前言
English version of this editorial is provided after the sample code.
题意简述
本题为交互题,你需要猜 \(t\) 个 \([0,2024]\) 间的非负整数 \(x_1,x_2,\ldots,x_t\),可以询问最多 \(15\) 次,每次询问形如“给定一个大小为 \(N(1\le N\le 2025)\) 的集合 \(S\) 满足 \(S\) 的每个元素都是 \([0,2024]\) 间的非负整数,交互库回答每个 \(x_i\) 是否在该集合内”。
注意,你的询问需要一次性全部给出,之后交互库再进行回答。但是,对于每个 \(x_i\),交互库会在最多一个询问上给出错误的回复,而你需要准确地找出每个 \(x_i\)。
题目解法
如果交互库不会给出错误的回复,那么解决问题是简单的:考虑二进制拆位,对于每一位,询问值域中所有该位为 \(1\) 的数构成的集合,如果目标数存在于该集合内,代表目标数的该位为 \(1\),否则为 \(0\)。可以在 \(\lceil\log_2V\rceil\) 次询问内完成。

任务单: 根据阅读摘录中的题意简述,最多可以询问多少次?

记录列表:
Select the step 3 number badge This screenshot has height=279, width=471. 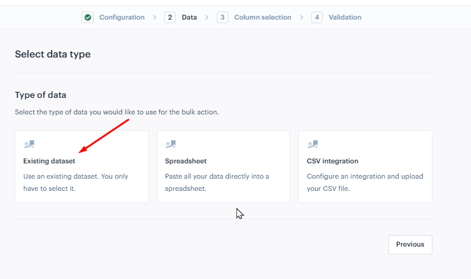[x=222, y=17]
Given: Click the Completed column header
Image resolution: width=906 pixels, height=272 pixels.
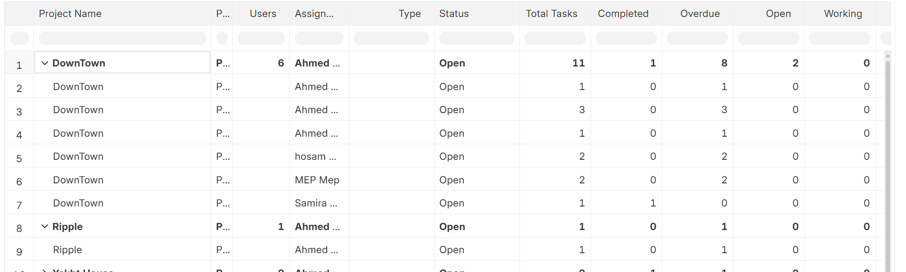Looking at the screenshot, I should click(623, 14).
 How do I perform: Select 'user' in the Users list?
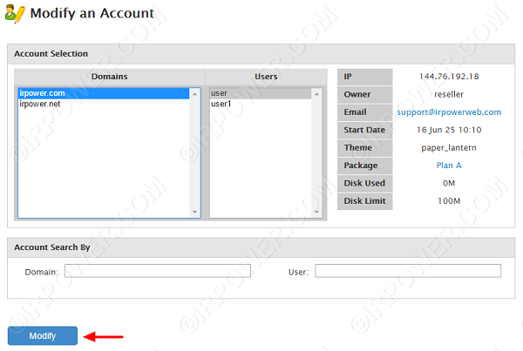pos(219,93)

任务结果: 最多可以询问 15 次。